● Task data
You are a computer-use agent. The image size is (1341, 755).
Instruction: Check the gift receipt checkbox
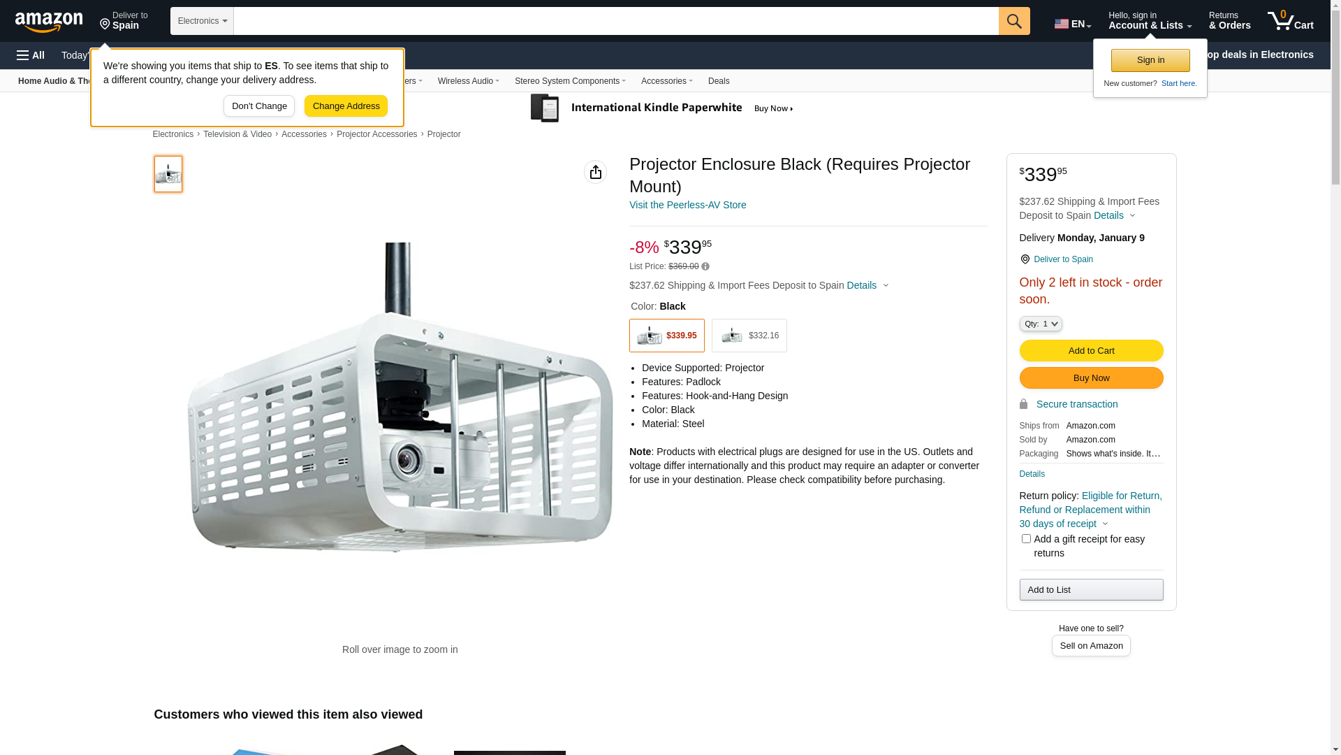pyautogui.click(x=1026, y=539)
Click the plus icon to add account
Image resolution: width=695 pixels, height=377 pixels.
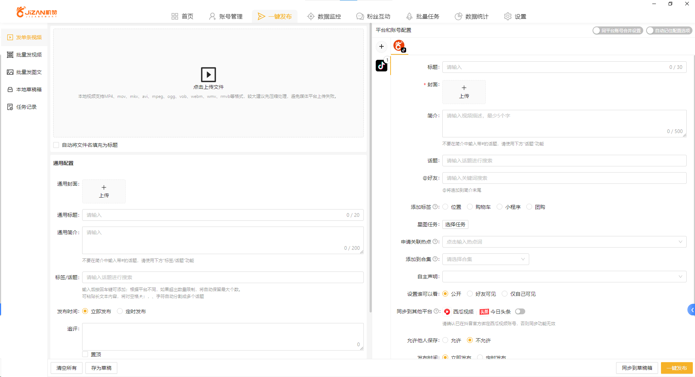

● Your task
Set down exactly, with no additions, each line from the line that includes "Instruction: Check the gift receipt checkbox" to the final line of the entries above; leave pictures out.

● Output
Instruction: Check the gift receipt checkbox
pyautogui.click(x=1026, y=539)
Click the plus icon to add account
Image resolution: width=695 pixels, height=377 pixels.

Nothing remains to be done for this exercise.